■ **Stored entries**
▶

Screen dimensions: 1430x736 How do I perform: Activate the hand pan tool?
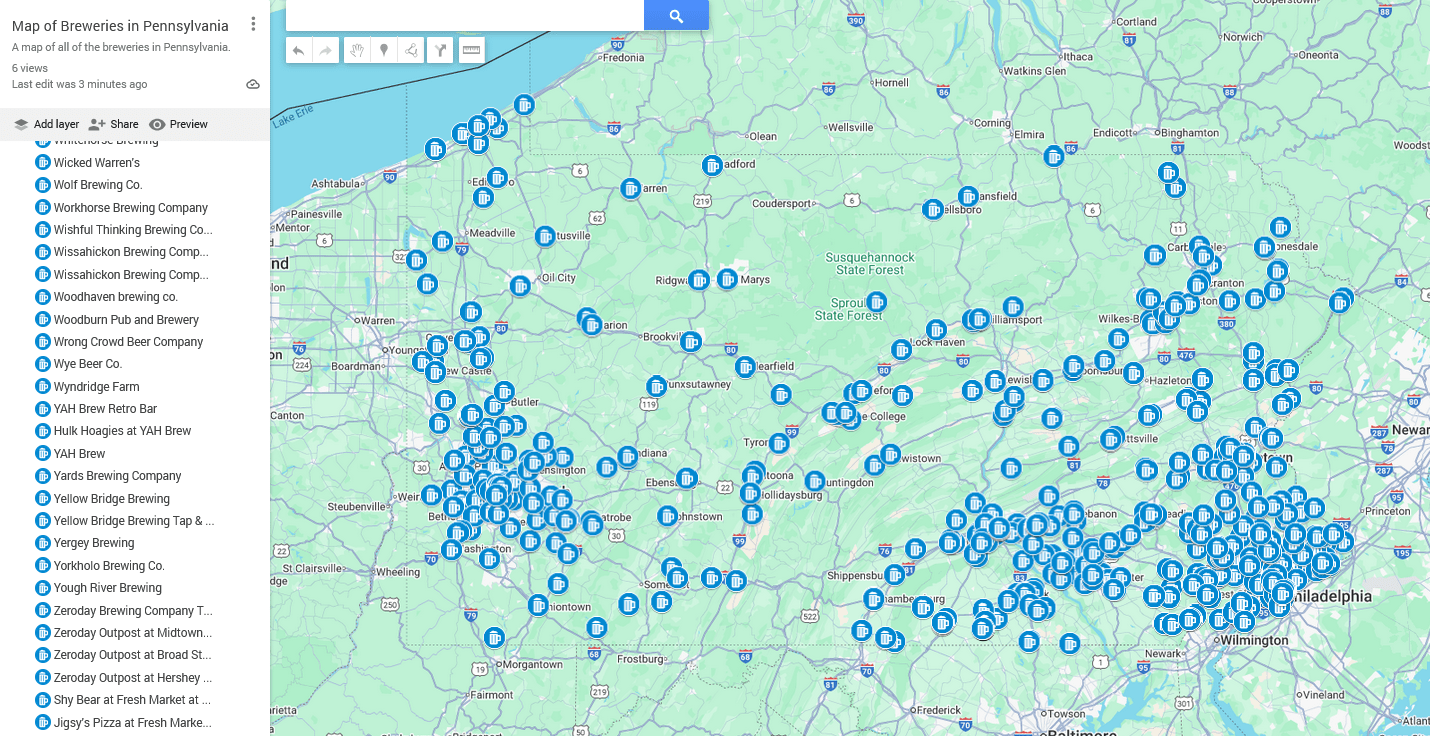tap(356, 50)
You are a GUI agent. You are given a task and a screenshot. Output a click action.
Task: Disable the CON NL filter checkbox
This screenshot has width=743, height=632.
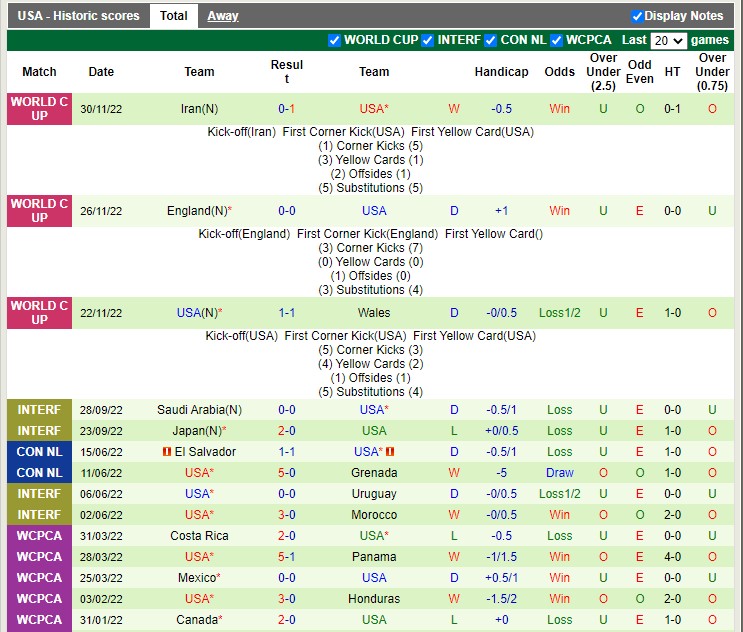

◀

■ **What is expected**
In the copy you write, the data above must appear exactly, with no pictures.

■ **Response to the exercise**
Screen dimensions: 1430x736 How do I perform: Activate the hand pan tool?
tap(356, 50)
You are a GUI agent. You are given a task and a screenshot. Output a click action.
Task: Disable the CON NL filter checkbox
This screenshot has width=743, height=632.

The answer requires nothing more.